**What is needed:**
Pictures aside, reproduce exactly and only the lines below, starting at the one containing "Where should I" and ending at the last line.

[Entries supplied Boundary: Start]

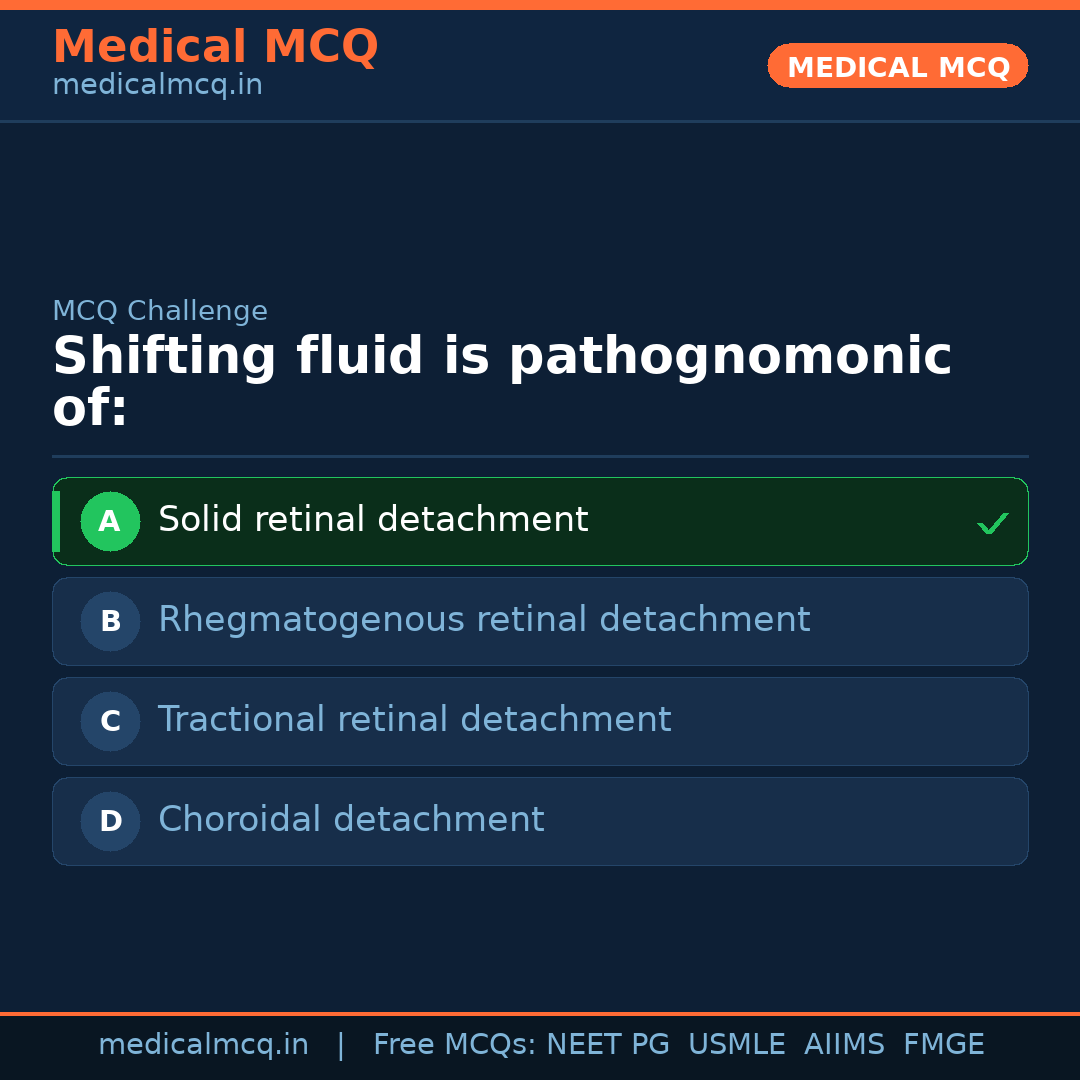Click the D letter circle badge
The image size is (1080, 1080).
click(x=110, y=821)
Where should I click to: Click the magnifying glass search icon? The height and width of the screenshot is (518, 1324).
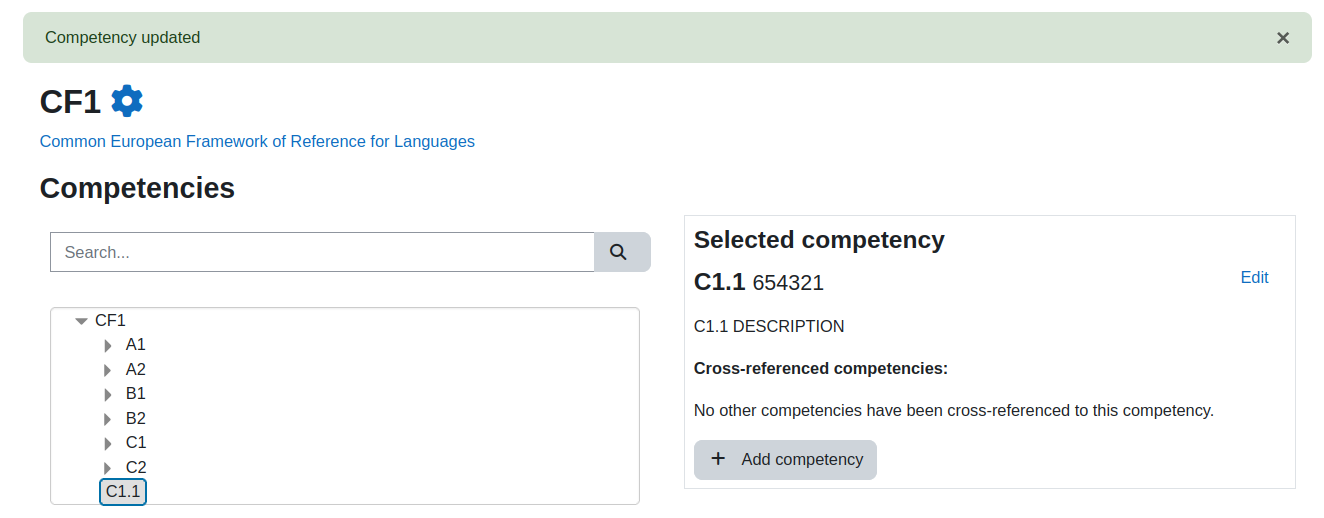[x=618, y=252]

[Entries supplied Boundary: End]

**Solved exercise:**
Where should I click to: Click the magnifying glass search icon? The height and width of the screenshot is (518, 1324).
[x=618, y=252]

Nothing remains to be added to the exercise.